What did I learn from this? That this is not the way I want to exit this life!
What do I want to have happen next time, especially if it’s me? First things first, I updated my own pre-paid funeral arrangements, and advance directive; put my computer passwords in a binder and, most importantly, shared this information with my brother and sister-in-law. Now I want to spend some quality time reflecting on what acceptance, generative, ruefulness and peaceable look like in my own life as I am living it in this moment given that death can come any time.
Someone might say—her death is her own business, a private matter. Who are you to even have an opinion? To that I say that dying and death happen to the person and at the same time to everyone in the person’s relationship network. Each death is a pebble thrown into the life pool, sending ripples out in every direction, ripples that touch and affect whomever is encountered. I wonder—what would it have been like to just sit with her at the end, praying, being, remembering—instead of shifting to endstage caregiver in order to explain to her grandson that the hospice nurse would (1) come to the home and pronounce her dead; (2) call the coroner to obtain a case number; (3) provide that number to the funeral service provider to authorize the removal of the body; and (4) the funeral folks would need a credit card upfront and BTW did he know where her credit cards might be.
I came away wondering…What would it be like to focus in on 2-3 acute illness events and deaths in order to prepare this kind of after-action report? Perhaps you had a central role and responsibilities? Perhaps you were more at a distance? What did you wish you would have known then? What lessons did you learn that you can take forward?

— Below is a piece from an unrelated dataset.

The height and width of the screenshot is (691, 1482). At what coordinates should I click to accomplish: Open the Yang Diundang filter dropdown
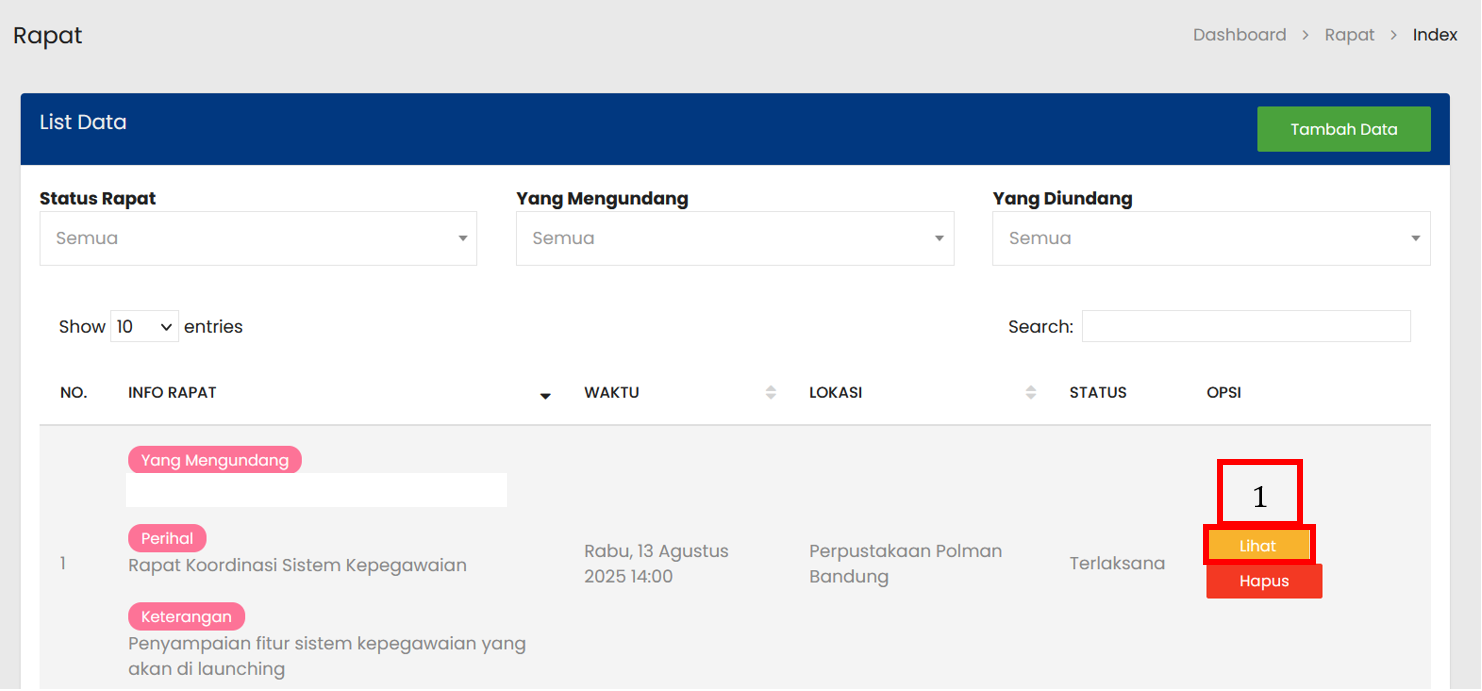click(x=1210, y=238)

Did you ever want to sit down with someone and prepare this kind of after-action report?
There is a time for both grief work and debrief work.
(1) Source: Shneidman E. Criteria for a good death. Suicide Life Threat Behav. 2007 Jun;37(3):245-7.
How nice I got to read this, Peg, before we got on the phone today. You have a great way of bringing in learning possiblities to experiences that many see as singular, sacred, mysterious events that should never be examined. When of course reality for many of us is that we have or will experience numerous deaths in our lives, including our own. As always thanks for the tips. XX
Ben, thank you for your feedback. It is vital to examine even and perhaps most especially one’s we have filed under “mysterious.” There is always something we can learn if we have the courage and tenacity to keep peeling back the layers. What is essentially “mystery” will always be there to tease, enthrall and that’s a marvelous part of being human AND, to benefit ourselves, we can sort out the logistical pieces; working with these to reduce confusion and pain.